To achieve a superior photocatalytic C₂H₆ evolution rate, Mao and coworkers anchored P and Cu dual sites into graphitic carbon nitride (CN).¹⁰¹ To understand the highly efficient carrier transfer on the optimized P/Cu SAs@CN, TRPL spectra of the as-prepared samples were carried out (Fig. 3c). Through exponential decay function fitting, the average lifetime (τ_ave) of CN, P@CN, Cu SAs@CN, and P/Cu SAs@CN were calculated to be 2.47, 2.56, 2.84, and 7.13 ns, respectively. The quasi-in situ XPS measurement exhibited positive shift of P 2p orbit and negative shift of Cu 2p orbit after light irradiation upon P/Cu SAs@CN, suggesting that the dopant Cu and P acted as electron and hole capture sites respectively, to achieve superior spatial separation of the carriers in CN. The carrier lifetime of the optimized P/Cu SAs@CN is 2.9 times of pure CN, triggering C₂H₆ product selectivity of 33% and high C₂H₆ evolution rate of 616.6 μmol g⁻¹ h⁻¹ (about 26 times higher than that of Cu SAs@CN counterpart). In addition to photocatalytic half reaction, the effective separation of photo-generated electron and holes are also key to the overall water splitting. Yang et al.¹⁰² presented an electron–hole rich dual-site nickel-based catalytic systems, which was a composite of Ni₂P, NiS, and polymeric carbon–oxygen semiconductor (named Ni₂P/NiS@PCOS) for robust overall water splitting. Through TRPL measurement, the average lifetime of Ni₂P/NiS@PCOS was 9.74 ns, much higher than the pristine counterparts. This promoted carrier separation was ascribed to the nano-size heterojunctions between Ni₂P and NiS. The optimized photocatalyst achieved superior performance of 150.7 μmol h⁻¹ H₂ and 70.2 μmol h⁻¹ O₂ per 100 mg photocatalyst, with stoichiometric 2 : 1 hydrogen to oxygen ratio in a neutral solution. Also, it displayed the AQE of 7% at 420 nm and high STH of 0.91%. A longer carrier lifetime indicated that the photo-generated electrons and holes require a longer time to complete the energy relaxation process. More carriers can transfer across the bulk material and reach the surface for catalytic reaction, to benefit the catalytic performance.

Due to the Coulomb interactions between the negatively charged photoelectrons and positively charged holes, they are easily attracted to each other and joined together to form excitons.^103,104 Excitons were a bound state system formed by the interaction between electrons and holes.
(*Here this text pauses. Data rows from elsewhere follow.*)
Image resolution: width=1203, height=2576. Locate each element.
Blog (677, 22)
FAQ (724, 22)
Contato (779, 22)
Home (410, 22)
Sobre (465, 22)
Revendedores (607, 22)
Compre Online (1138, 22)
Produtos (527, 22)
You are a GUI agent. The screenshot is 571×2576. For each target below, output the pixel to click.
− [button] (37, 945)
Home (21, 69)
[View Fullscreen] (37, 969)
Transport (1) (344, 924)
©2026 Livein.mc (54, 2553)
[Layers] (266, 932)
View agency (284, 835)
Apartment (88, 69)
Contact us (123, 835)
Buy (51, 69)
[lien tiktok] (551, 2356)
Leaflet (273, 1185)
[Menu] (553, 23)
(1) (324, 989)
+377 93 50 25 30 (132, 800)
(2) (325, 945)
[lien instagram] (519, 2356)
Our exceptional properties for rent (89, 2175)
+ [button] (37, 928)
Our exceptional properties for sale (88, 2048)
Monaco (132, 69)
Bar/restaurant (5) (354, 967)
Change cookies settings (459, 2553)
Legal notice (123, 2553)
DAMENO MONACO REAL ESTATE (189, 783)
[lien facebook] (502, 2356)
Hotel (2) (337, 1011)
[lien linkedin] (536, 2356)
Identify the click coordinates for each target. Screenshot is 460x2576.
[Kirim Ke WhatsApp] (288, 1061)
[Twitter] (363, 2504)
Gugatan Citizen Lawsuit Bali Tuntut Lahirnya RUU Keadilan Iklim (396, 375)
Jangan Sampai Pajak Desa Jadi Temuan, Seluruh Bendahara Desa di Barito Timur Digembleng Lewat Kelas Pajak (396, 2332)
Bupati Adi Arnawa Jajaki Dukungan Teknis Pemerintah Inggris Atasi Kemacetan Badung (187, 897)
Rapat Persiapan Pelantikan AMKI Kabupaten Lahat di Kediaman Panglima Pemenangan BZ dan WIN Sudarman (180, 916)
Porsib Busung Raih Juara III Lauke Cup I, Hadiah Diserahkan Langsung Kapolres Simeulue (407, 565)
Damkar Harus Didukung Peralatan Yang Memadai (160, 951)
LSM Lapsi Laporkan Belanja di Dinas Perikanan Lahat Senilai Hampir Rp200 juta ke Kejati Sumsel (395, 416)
The exciton binding energy (E_b) is shown in Fig. 4a, representing the energy required for exciton dissociation to form free electrons and holes. The smaller the E_b, the larger the energy difference between electrons and holes to inhibit carrier recombination. Since the E_b of a semiconductor was closely related to the energy band structure, the exact E_b value can be directly obtained through temperature-dependent photoluminescence (TDPL) spectroscopy. When increasing temperature within PL test, the energy band structure of the semiconductor varied a lot, leading to increased E_b and quenched PL intensity. Thus, the linear relationship between the temperature and E_b can be obtained within a certain temperature range.

Fig. 4 (a) Schematic illustration showing the exciton states with different E_b values of the semiconductors. (b) Integrated PL emission intensity as a function of temperature (inset: TDPL spectra) of P-2CN. Reproduced with permission.¹⁰⁷ Copyright 2023, Wiley-VCH. (c) Integrated PL emission intensity of UiO-66-NH₂@Pt@UiO-66-H as a function of reciprocal temperature (inset: temperature-dependent PL spectra from 90 to 270 K, with the excitation wavelength of 380 nm). (d) The E_b values of UiO-66-NH₂@Pt@UiO-66-X with different ligand groups. (c) and (d) Reproduced with permission.⁸⁴ Copyright 2023, Wiley-VCH.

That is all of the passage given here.